[EXERCISE REQUIREMENTS]: Whatever the records below say, write them all out exactly.

╭─ DATA TO EXAMINE

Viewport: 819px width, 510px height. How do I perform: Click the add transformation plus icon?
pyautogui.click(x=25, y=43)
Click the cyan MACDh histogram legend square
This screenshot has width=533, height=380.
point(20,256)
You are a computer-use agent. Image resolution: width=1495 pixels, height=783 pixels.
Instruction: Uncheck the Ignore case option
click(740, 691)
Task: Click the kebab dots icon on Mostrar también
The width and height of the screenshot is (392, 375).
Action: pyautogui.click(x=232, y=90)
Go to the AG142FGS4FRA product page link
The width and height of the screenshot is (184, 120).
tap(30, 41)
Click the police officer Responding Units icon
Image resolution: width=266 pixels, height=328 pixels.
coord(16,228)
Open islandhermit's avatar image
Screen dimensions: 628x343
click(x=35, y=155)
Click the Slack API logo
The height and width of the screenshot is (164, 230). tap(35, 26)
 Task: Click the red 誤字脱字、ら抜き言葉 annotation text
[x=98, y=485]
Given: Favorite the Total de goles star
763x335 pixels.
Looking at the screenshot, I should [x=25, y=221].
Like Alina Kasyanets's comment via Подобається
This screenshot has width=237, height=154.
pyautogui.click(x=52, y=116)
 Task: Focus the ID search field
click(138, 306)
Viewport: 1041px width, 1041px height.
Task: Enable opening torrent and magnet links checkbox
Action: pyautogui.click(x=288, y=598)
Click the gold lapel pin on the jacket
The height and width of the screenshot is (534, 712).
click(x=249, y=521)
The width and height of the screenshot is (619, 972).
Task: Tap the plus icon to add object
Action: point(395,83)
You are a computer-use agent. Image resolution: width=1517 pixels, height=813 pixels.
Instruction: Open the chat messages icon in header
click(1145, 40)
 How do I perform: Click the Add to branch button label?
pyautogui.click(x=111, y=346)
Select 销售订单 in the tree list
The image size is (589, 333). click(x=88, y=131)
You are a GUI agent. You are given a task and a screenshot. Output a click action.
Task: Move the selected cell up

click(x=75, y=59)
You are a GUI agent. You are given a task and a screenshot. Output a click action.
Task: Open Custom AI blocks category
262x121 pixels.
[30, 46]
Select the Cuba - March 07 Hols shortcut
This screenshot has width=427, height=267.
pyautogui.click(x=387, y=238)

╰─

[TASK OUTPUT]:
Viewport: 819px width, 510px height. How do I perform: Click the add transformation plus icon?
pyautogui.click(x=25, y=43)
Click the cyan MACDh histogram legend square
This screenshot has width=533, height=380.
point(20,256)
You are a computer-use agent. Image resolution: width=1495 pixels, height=783 pixels.
Instruction: Uncheck the Ignore case option
click(740, 691)
Task: Click the kebab dots icon on Mostrar también
The width and height of the screenshot is (392, 375).
Action: pyautogui.click(x=232, y=90)
Go to the AG142FGS4FRA product page link
The width and height of the screenshot is (184, 120).
tap(30, 41)
Click the police officer Responding Units icon
Image resolution: width=266 pixels, height=328 pixels.
coord(16,228)
Open islandhermit's avatar image
Screen dimensions: 628x343
click(x=35, y=155)
Click the Slack API logo
The height and width of the screenshot is (164, 230). tap(35, 26)
 Task: Click the red 誤字脱字、ら抜き言葉 annotation text
[x=98, y=485]
Given: Favorite the Total de goles star
763x335 pixels.
Looking at the screenshot, I should [x=25, y=221].
Like Alina Kasyanets's comment via Подобається
This screenshot has width=237, height=154.
pyautogui.click(x=52, y=116)
 Task: Focus the ID search field
click(138, 306)
Viewport: 1041px width, 1041px height.
Task: Enable opening torrent and magnet links checkbox
Action: pyautogui.click(x=288, y=598)
Click the gold lapel pin on the jacket
The height and width of the screenshot is (534, 712).
click(x=249, y=521)
The width and height of the screenshot is (619, 972).
Task: Tap the plus icon to add object
Action: point(395,83)
You are a computer-use agent. Image resolution: width=1517 pixels, height=813 pixels.
Instruction: Open the chat messages icon in header
click(1145, 40)
 How do I perform: Click the Add to branch button label?
pyautogui.click(x=111, y=346)
Select 销售订单 in the tree list
The image size is (589, 333). click(x=88, y=131)
You are a GUI agent. You are given a task and a screenshot. Output a click action.
Task: Move the selected cell up

click(x=75, y=59)
You are a GUI agent. You are given a task and a screenshot. Output a click action.
Task: Open Custom AI blocks category
262x121 pixels.
[30, 46]
Select the Cuba - March 07 Hols shortcut
This screenshot has width=427, height=267.
pyautogui.click(x=387, y=238)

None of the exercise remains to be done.